Render every one of the rows below as a JSON list of strings, one string per line, omitting blank lines.
=======
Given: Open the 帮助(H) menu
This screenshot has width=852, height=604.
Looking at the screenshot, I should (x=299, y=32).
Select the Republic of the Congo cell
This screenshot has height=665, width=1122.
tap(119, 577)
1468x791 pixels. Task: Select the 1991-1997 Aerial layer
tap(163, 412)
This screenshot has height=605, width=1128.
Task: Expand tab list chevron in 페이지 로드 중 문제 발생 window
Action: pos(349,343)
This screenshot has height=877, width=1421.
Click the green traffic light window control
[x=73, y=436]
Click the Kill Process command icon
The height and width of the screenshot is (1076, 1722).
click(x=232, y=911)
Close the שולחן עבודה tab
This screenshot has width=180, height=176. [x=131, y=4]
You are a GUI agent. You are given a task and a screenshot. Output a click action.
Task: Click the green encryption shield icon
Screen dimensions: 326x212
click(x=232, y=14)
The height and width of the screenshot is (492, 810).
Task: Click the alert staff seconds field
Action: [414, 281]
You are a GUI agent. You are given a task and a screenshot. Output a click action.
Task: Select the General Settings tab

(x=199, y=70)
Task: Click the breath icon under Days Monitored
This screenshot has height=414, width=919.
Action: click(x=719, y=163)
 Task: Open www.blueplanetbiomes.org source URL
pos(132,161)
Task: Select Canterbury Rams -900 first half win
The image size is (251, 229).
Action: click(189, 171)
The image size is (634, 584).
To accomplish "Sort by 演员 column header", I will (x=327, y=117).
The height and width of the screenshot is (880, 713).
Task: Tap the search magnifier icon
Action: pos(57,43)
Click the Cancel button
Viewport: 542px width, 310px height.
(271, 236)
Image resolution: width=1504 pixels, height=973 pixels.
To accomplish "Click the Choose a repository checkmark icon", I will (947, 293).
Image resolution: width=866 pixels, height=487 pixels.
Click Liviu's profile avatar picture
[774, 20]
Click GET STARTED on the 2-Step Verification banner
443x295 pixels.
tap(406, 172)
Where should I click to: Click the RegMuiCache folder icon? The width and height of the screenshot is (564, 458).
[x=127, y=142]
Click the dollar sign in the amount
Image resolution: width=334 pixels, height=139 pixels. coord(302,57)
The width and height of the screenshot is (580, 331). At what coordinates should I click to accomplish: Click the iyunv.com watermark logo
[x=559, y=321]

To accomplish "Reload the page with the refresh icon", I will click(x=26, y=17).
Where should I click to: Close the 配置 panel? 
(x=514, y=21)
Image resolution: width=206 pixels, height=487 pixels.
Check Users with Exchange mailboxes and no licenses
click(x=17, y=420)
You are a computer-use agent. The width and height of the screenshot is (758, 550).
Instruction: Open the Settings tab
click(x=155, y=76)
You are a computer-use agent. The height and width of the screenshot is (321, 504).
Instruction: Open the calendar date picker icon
=======
__Answer in full__:
[
  "Given: Open the 帮助(H) menu",
  "This screenshot has width=852, height=604.",
  "Looking at the screenshot, I should (x=299, y=32).",
  "Select the Republic of the Congo cell",
  "This screenshot has height=665, width=1122.",
  "tap(119, 577)",
  "1468x791 pixels. Task: Select the 1991-1997 Aerial layer",
  "tap(163, 412)",
  "This screenshot has height=605, width=1128.",
  "Task: Expand tab list chevron in 페이지 로드 중 문제 발생 window",
  "Action: pos(349,343)",
  "This screenshot has height=877, width=1421.",
  "Click the green traffic light window control",
  "[x=73, y=436]",
  "Click the Kill Process command icon",
  "The height and width of the screenshot is (1076, 1722).",
  "click(x=232, y=911)",
  "Close the שולחן עבודה tab",
  "This screenshot has width=180, height=176. [x=131, y=4]",
  "You are a GUI agent. You are given a task and a screenshot. Output a click action.",
  "Task: Click the green encryption shield icon",
  "Screen dimensions: 326x212",
  "click(x=232, y=14)",
  "The height and width of the screenshot is (492, 810).",
  "Task: Click the alert staff seconds field",
  "Action: [414, 281]",
  "You are a GUI agent. You are given a task and a screenshot. Output a click action.",
  "Task: Select the General Settings tab",
  "(x=199, y=70)",
  "Task: Click the breath icon under Days Monitored",
  "This screenshot has height=414, width=919.",
  "Action: click(x=719, y=163)",
  " Task: Open www.blueplanetbiomes.org source URL",
  "pos(132,161)",
  "Task: Select Canterbury Rams -900 first half win",
  "The image size is (251, 229).",
  "Action: click(189, 171)",
  "The image size is (634, 584).",
  "To accomplish \"Sort by 演员 column header\", I will (x=327, y=117).",
  "The height and width of the screenshot is (880, 713).",
  "Task: Tap the search magnifier icon",
  "Action: pos(57,43)",
  "Click the Cancel button",
  "Viewport: 542px width, 310px height.",
  "(271, 236)",
  "Image resolution: width=1504 pixels, height=973 pixels.",
  "To accomplish \"Click the Choose a repository checkmark icon\", I will (947, 293).",
  "Image resolution: width=866 pixels, height=487 pixels.",
  "Click Liviu's profile avatar picture",
  "[774, 20]",
  "Click GET STARTED on the 2-Step Verification banner",
  "443x295 pixels.",
  "tap(406, 172)",
  "Where should I click to: Click the RegMuiCache folder icon? The width and height of the screenshot is (564, 458).",
  "[x=127, y=142]",
  "Click the dollar sign in the amount",
  "Image resolution: width=334 pixels, height=139 pixels. coord(302,57)",
  "The width and height of the screenshot is (580, 331). At what coordinates should I click to accomplish: Click the iyunv.com watermark logo",
  "[x=559, y=321]",
  "To accomplish \"Reload the page with the refresh icon\", I will click(x=26, y=17).",
  "Where should I click to: Close the 配置 panel? ",
  "(x=514, y=21)",
  "Image resolution: width=206 pixels, height=487 pixels.",
  "Check Users with Exchange mailboxes and no licenses",
  "click(x=17, y=420)",
  "You are a computer-use agent. The width and height of the screenshot is (758, 550).",
  "Instruction: Open the Settings tab",
  "click(x=155, y=76)",
  "You are a computer-use agent. The height and width of the screenshot is (321, 504).",
  "Instruction: Open the calendar date picker icon"
]